_Available data_
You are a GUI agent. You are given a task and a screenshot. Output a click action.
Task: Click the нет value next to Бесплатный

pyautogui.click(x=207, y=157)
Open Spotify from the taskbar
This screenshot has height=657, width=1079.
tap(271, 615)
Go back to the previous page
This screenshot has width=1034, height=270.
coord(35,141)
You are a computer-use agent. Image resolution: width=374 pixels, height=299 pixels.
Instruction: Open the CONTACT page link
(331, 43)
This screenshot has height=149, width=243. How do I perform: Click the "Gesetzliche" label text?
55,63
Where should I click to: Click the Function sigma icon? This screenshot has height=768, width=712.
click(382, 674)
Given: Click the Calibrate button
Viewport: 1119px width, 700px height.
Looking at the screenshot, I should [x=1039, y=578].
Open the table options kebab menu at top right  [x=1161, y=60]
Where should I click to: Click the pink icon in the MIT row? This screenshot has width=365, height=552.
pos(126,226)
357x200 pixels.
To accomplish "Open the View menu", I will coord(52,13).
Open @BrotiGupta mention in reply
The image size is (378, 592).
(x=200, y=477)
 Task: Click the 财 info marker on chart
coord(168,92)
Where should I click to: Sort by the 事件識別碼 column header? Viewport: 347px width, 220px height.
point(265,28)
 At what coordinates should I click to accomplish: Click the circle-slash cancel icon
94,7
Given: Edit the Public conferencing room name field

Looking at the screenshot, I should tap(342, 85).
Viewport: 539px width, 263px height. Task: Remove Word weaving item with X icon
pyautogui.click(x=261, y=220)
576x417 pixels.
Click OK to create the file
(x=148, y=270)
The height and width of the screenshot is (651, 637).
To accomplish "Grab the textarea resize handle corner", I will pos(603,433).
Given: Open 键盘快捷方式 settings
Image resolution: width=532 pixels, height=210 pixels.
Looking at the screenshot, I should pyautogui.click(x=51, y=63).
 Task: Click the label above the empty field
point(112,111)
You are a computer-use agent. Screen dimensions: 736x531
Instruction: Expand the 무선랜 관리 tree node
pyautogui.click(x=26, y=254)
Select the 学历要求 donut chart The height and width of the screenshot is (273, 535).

_Exercise description_
The full listing, retyped exactly, is the expected answer.

_Worked solution_
You are a GUI agent. You are given a task and a screenshot. Output a click action.
Task: Click the нет value next to Бесплатный

pyautogui.click(x=207, y=157)
Open Spotify from the taskbar
This screenshot has height=657, width=1079.
tap(271, 615)
Go back to the previous page
This screenshot has width=1034, height=270.
coord(35,141)
You are a computer-use agent. Image resolution: width=374 pixels, height=299 pixels.
Instruction: Open the CONTACT page link
(331, 43)
This screenshot has height=149, width=243. How do I perform: Click the "Gesetzliche" label text?
55,63
Where should I click to: Click the Function sigma icon? This screenshot has height=768, width=712.
click(382, 674)
Given: Click the Calibrate button
Viewport: 1119px width, 700px height.
Looking at the screenshot, I should [x=1039, y=578].
Open the table options kebab menu at top right  [x=1161, y=60]
Where should I click to: Click the pink icon in the MIT row? This screenshot has width=365, height=552.
pos(126,226)
357x200 pixels.
To accomplish "Open the View menu", I will coord(52,13).
Open @BrotiGupta mention in reply
The image size is (378, 592).
(x=200, y=477)
 Task: Click the 财 info marker on chart
coord(168,92)
Where should I click to: Sort by the 事件識別碼 column header? Viewport: 347px width, 220px height.
point(265,28)
 At what coordinates should I click to accomplish: Click the circle-slash cancel icon
94,7
Given: Edit the Public conferencing room name field

Looking at the screenshot, I should tap(342, 85).
Viewport: 539px width, 263px height. Task: Remove Word weaving item with X icon
pyautogui.click(x=261, y=220)
576x417 pixels.
Click OK to create the file
(x=148, y=270)
The height and width of the screenshot is (651, 637).
To accomplish "Grab the textarea resize handle corner", I will pos(603,433).
Given: Open 键盘快捷方式 settings
Image resolution: width=532 pixels, height=210 pixels.
Looking at the screenshot, I should pyautogui.click(x=51, y=63).
 Task: Click the label above the empty field
point(112,111)
You are a computer-use agent. Screen dimensions: 736x531
Instruction: Expand the 무선랜 관리 tree node
pyautogui.click(x=26, y=254)
Select the 学历要求 donut chart The height and width of the screenshot is (273, 535).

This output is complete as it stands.